In the 1960's, long before bra straps became a fashion statement,
we girls used to sew little tabs on the inside shoulder seams of our dresses to
keep bra straps out of sight. To hide our incipient cleavage we used a
dickey--a triangular piece of cloth that snapped into the center of a
too-revealing neckline. At prom time in our Catholic high school, we were
warned that if we showed up in a gown with spaghetti straps (or, God forbid,
strapless), we would be sent back home. Our bodies were Temples of the Holy
Ghost, but unless we were ever watchful, they could also be Occasions of Sin.
![]() |
1962 Senior Prom.
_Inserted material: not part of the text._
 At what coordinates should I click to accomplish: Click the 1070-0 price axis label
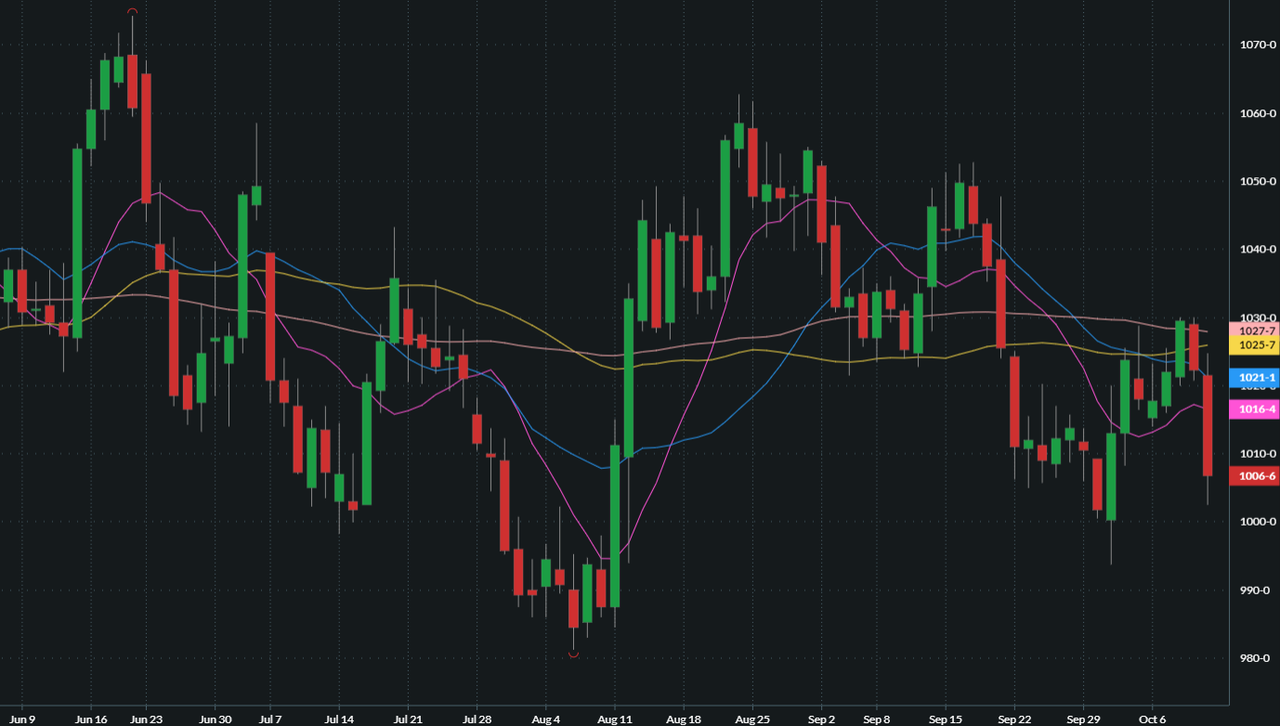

Note the sin-avoiding straps on my dress. |
It was a difficult message for
our hormone-marinated brains to disentangle because those same bodies, as our
mothers, aunts, grandmothers and the entire culture never ceased to remind us,
were our passport to the main if not the only source of personal fulfillment
for women: marriage and motherhood.
Beauty and modesty were
supposed to coexist in an eternally precarious equilibrium. Neglect your looks
for a single day and you risked passing unnoticed by the Brylcreem-anointed boy
who might have been your ticket to happiness. Disregard modesty and who knew
what might happen? We certainly didn't, because it was never spelled
out--nobody said the words pregnancy, or venereal disease, or rape as they
might apply to us. But the consequences of immodesty were all the more alarming
for being unspoken.
It was drilled into us that we
had to make the most of whatever portion of beauty Providence had bestowed on
us. Hair was supremely important. It had to balloon off the scalp to give us
the wide-eyed, neotenic look that made us seem vulnerable and attractive. This
required nightly work with brush rollers--I used to sleep with twenty-seven of
them digging into my scalp--many cans of spray, and prayers for dry, windless
weather.
Our skin gave us fits, being
liable to erupt in pimples when we least wanted it to, despite copious
applications of Clearasil. But breasts constituted the ultimate dilemma. From
the movies--Sophia Loren! Marilyn Monroe! Jayne Mansfield!--we figured that
they were a major asset, a helpful tool in luring the father of our future
children. Yet because they also had the potential to provoke unbridled lust,
they needed to be completely covered, although they could be hinted at by the
artful positioning of darts in our bodices.
Legs were less of a liability,
though we worried that our nylons would develop runs, a disgrace comparable to
having our slip show. Until the blessed invention of pantyhose, stockings were
held up by garter belts, an item that has since acquired fetishistic status but
that I remember mostly as giving me severe pain in the lower back.
Sacred vessels on the one hand,
agents of disgrace on the other, our bodies came to feel like two-edged swords,
or UXBs that might go off unpredictably. It is a miracle that we managed to
learn anything in school, worried as we were that the "rats" might be
showing under the upper layers of our hair, or that the middle button on our
uniform blouse might have popped open.
And yet we did learn, despite
all the distractions, and ours became the first generation to aspire to having
both meaningful work and a guy. And when the pill, the
pantyhose, and the second wave of feminism burst simultaneously on the scene a
few years later, we put away our dickeys, our garter belts and sometimes even
our bras, and believed, at least for a while, that we could have it all.